*WHAT YOU NEED TO DO:*
How many of the lines below contain the word "each"? Only the number is wanted.

*INPUT RECORDS:*
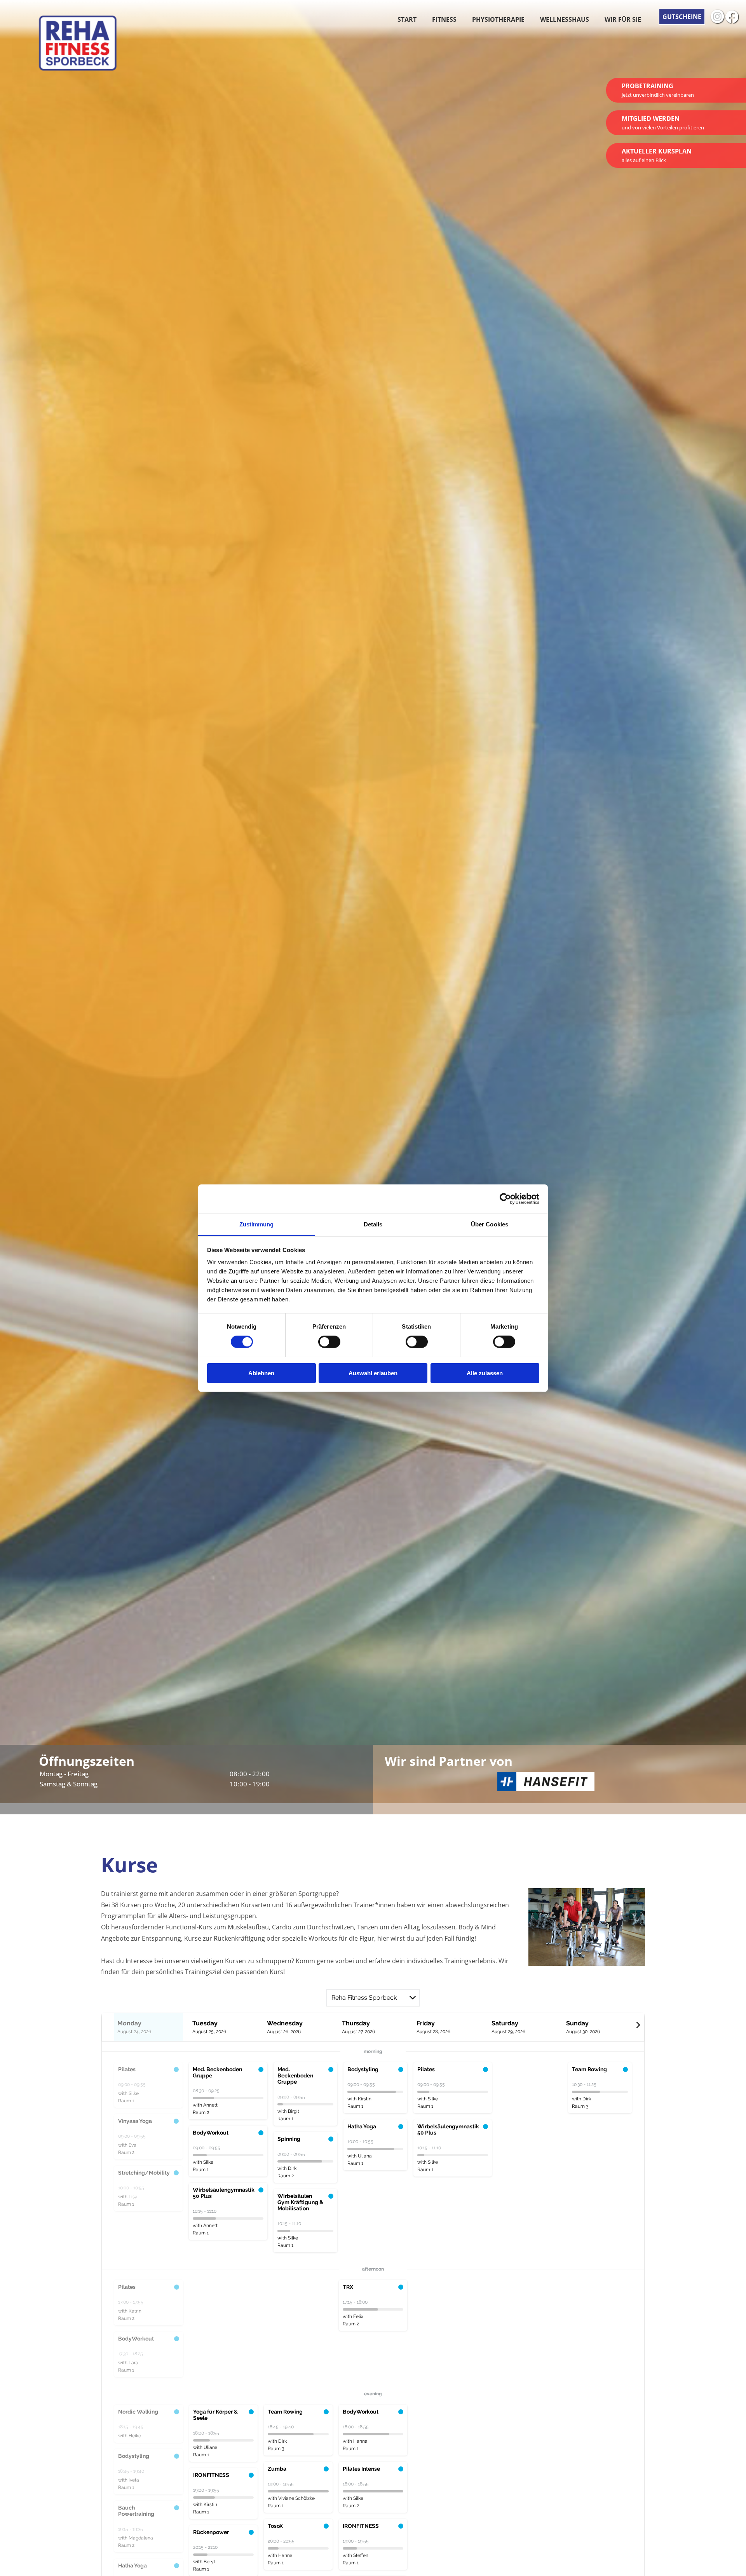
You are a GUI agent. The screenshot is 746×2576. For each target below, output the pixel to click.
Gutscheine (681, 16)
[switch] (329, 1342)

* * *

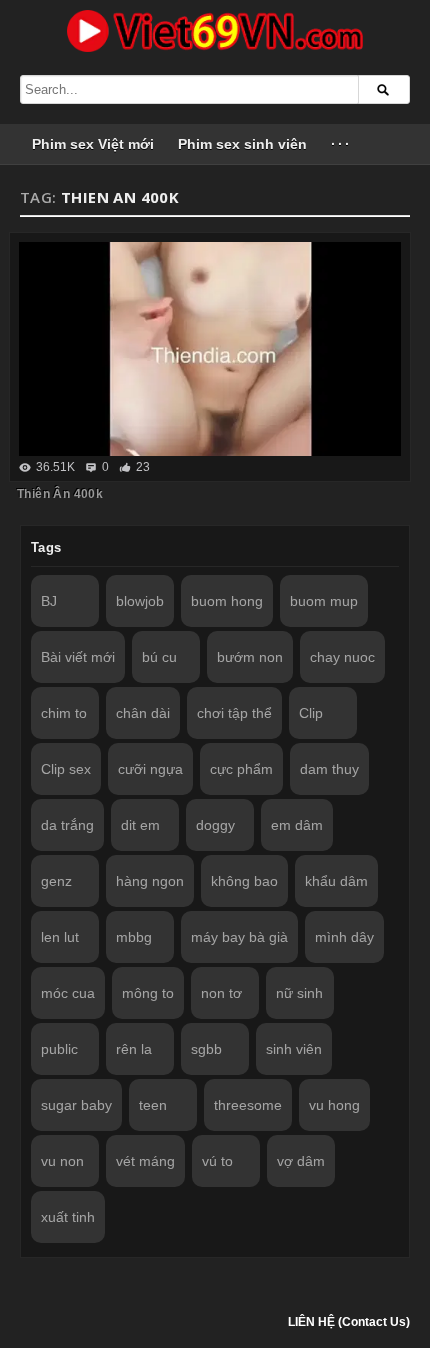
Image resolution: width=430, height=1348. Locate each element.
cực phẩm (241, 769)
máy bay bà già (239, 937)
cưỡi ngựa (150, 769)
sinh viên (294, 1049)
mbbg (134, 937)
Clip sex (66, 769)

*TASK SOLUTION:*
2